At the beginning of 1874 Gladstone, confined to his house by a cold, executed a coup d'état. He announced the Dissolution of Parliament, and promised, if his lease of power were renewed, to repeal the income-tax. The Times observed: "The Prime Minister descends upon Greenwich" (where he had taken refuge after being expelled from South Lancashire) "amid a shower of gold, and must needs prove as irresistible as the Father of the Gods." But this was too sanguine a forecast. Greenwich, which returned two members, placed Gladstone second on the poll, below a local distiller, while his followers were blown out of their seats like chaff before the wind. When the General Election was over, the Tories had a majority of forty-six.
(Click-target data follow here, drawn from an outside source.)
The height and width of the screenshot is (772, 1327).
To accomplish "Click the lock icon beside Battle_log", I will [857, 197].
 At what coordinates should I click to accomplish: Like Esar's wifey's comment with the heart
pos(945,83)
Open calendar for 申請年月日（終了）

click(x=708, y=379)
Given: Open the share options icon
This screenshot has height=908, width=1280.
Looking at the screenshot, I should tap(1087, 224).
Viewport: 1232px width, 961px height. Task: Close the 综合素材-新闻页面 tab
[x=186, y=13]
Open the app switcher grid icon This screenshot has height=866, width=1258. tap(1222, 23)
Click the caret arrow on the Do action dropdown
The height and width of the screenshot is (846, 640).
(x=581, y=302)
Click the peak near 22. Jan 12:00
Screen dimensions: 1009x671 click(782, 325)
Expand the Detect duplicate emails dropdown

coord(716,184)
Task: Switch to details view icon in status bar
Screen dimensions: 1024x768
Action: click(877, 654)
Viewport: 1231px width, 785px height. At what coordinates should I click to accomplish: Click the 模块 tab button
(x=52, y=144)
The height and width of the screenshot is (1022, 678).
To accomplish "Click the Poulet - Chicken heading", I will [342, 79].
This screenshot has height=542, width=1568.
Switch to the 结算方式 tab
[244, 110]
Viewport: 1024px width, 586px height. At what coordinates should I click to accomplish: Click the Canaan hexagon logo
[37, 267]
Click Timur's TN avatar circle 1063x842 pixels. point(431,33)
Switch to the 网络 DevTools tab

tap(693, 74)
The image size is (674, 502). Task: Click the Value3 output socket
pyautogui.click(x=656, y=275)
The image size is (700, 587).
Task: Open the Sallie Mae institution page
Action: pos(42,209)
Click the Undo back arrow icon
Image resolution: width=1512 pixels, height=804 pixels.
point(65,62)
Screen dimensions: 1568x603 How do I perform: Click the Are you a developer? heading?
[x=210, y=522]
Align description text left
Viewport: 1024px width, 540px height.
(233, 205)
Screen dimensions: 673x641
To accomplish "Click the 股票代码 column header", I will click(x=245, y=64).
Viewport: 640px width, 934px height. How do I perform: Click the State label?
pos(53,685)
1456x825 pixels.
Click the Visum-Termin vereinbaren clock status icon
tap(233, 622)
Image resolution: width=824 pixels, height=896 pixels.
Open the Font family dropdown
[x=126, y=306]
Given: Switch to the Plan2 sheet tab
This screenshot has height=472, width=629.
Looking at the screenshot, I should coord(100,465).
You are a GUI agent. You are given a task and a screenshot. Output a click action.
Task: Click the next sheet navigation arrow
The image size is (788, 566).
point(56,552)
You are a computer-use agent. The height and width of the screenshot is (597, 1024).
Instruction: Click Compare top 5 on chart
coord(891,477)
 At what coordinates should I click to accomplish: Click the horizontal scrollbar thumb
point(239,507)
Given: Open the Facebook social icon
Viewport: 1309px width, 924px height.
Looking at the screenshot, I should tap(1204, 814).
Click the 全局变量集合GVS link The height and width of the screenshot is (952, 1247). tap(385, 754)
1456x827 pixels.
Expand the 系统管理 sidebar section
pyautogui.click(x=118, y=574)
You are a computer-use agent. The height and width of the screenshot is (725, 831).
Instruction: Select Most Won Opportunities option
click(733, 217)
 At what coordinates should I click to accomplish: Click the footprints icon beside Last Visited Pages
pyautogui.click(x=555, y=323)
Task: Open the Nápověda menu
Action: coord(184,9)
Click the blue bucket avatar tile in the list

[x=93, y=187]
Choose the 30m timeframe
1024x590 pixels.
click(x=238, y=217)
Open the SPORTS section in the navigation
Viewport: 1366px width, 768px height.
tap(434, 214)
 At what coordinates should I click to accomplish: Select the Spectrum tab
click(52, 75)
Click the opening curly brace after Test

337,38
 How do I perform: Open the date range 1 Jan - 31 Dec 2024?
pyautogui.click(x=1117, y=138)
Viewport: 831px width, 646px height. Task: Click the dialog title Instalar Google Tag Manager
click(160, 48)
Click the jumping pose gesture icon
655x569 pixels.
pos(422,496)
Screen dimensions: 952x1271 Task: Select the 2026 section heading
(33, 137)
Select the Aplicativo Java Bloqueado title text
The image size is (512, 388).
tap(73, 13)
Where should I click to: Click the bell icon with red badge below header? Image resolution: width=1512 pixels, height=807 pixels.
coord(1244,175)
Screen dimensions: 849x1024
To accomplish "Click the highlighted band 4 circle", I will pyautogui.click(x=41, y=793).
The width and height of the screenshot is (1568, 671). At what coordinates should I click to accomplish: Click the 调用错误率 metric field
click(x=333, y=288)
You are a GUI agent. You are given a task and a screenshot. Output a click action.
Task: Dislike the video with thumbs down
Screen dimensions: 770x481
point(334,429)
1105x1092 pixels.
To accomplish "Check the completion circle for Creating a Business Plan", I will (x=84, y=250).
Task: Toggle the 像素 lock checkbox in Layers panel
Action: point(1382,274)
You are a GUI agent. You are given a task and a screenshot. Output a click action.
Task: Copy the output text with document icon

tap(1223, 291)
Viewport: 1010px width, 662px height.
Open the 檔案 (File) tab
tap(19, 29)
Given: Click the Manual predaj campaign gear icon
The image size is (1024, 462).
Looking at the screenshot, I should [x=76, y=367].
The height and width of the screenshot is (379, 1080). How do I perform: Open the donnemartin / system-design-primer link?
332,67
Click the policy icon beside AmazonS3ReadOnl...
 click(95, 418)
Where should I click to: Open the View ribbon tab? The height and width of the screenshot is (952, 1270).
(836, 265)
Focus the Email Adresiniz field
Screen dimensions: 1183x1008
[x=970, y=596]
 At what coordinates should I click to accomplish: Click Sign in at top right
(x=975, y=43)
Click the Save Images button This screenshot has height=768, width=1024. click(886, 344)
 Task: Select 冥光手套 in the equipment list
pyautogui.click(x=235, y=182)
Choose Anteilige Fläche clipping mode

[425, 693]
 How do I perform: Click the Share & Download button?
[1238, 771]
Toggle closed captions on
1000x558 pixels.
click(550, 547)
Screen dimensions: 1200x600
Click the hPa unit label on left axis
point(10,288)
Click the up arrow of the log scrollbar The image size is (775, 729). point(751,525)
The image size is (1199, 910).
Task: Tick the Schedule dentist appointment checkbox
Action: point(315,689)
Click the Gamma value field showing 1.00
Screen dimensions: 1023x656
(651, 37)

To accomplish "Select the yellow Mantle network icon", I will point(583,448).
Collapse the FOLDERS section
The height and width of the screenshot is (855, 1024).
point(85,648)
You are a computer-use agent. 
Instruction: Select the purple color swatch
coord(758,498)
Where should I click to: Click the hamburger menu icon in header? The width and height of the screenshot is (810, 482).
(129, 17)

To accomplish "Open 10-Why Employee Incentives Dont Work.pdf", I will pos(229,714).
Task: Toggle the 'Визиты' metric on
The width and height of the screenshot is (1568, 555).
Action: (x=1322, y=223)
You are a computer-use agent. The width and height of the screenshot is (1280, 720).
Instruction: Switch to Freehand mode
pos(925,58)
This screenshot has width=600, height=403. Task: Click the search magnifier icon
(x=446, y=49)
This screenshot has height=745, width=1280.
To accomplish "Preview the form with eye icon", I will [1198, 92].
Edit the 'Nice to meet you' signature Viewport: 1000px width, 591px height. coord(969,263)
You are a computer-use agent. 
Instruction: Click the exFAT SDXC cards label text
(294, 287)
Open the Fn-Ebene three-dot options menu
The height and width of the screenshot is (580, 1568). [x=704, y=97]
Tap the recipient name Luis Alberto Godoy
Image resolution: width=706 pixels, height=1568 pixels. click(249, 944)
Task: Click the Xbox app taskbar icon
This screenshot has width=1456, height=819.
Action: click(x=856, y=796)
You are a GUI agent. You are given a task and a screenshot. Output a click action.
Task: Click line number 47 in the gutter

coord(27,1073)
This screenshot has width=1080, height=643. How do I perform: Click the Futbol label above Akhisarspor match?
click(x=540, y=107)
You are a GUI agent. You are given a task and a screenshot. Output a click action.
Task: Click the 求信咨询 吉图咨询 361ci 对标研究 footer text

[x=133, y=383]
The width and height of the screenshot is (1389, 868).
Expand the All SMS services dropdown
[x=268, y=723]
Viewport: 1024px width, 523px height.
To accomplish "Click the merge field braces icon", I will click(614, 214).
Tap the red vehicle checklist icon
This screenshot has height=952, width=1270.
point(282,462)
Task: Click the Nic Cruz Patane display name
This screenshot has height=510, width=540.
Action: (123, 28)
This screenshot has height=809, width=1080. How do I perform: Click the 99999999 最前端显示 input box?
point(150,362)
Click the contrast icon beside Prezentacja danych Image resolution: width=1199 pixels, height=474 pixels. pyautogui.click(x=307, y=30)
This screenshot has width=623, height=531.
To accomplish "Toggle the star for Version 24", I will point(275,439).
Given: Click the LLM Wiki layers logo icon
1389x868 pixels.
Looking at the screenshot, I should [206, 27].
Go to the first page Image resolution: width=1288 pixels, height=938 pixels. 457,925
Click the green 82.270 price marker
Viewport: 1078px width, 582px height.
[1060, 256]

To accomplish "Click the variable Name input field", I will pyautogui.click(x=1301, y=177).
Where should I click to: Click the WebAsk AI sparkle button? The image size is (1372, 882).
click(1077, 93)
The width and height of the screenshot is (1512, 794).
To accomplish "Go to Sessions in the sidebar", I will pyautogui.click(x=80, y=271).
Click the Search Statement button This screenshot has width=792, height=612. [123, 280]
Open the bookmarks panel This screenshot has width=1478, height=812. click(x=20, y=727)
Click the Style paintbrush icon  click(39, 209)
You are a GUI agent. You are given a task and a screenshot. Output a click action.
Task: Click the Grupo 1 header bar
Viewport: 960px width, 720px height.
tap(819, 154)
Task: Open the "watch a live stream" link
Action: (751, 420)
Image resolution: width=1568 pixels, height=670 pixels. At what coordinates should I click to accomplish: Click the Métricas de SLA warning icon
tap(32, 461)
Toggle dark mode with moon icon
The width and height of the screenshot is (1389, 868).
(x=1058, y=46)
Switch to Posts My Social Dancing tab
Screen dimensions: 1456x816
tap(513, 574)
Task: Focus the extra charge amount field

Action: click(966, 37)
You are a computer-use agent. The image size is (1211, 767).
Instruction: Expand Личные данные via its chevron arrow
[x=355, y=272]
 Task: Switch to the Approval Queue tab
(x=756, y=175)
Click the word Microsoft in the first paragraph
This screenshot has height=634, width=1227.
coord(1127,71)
Gladstone, after some hesitation, resigned without waiting to meet a hostile Parliament. Disraeli became Prime Minister for the second time; and in addressing the new House of Commons he paid a generous compliment to his great antagonist. "If," he said, "I had been a follower of a Parliamentary chief so eminent, even if I thought he had erred, I should have been disposed rather to exhibit sympathy than to offer criticism. I should remember the great victories which he had fought and won; I should remember his illustrious career; its continuous success and splendour, not its accidental or even disastrous mistakes."
The roost loyal Gladstonian cannot improve upon that tribute, and Gladstone's greatest day was yet to come.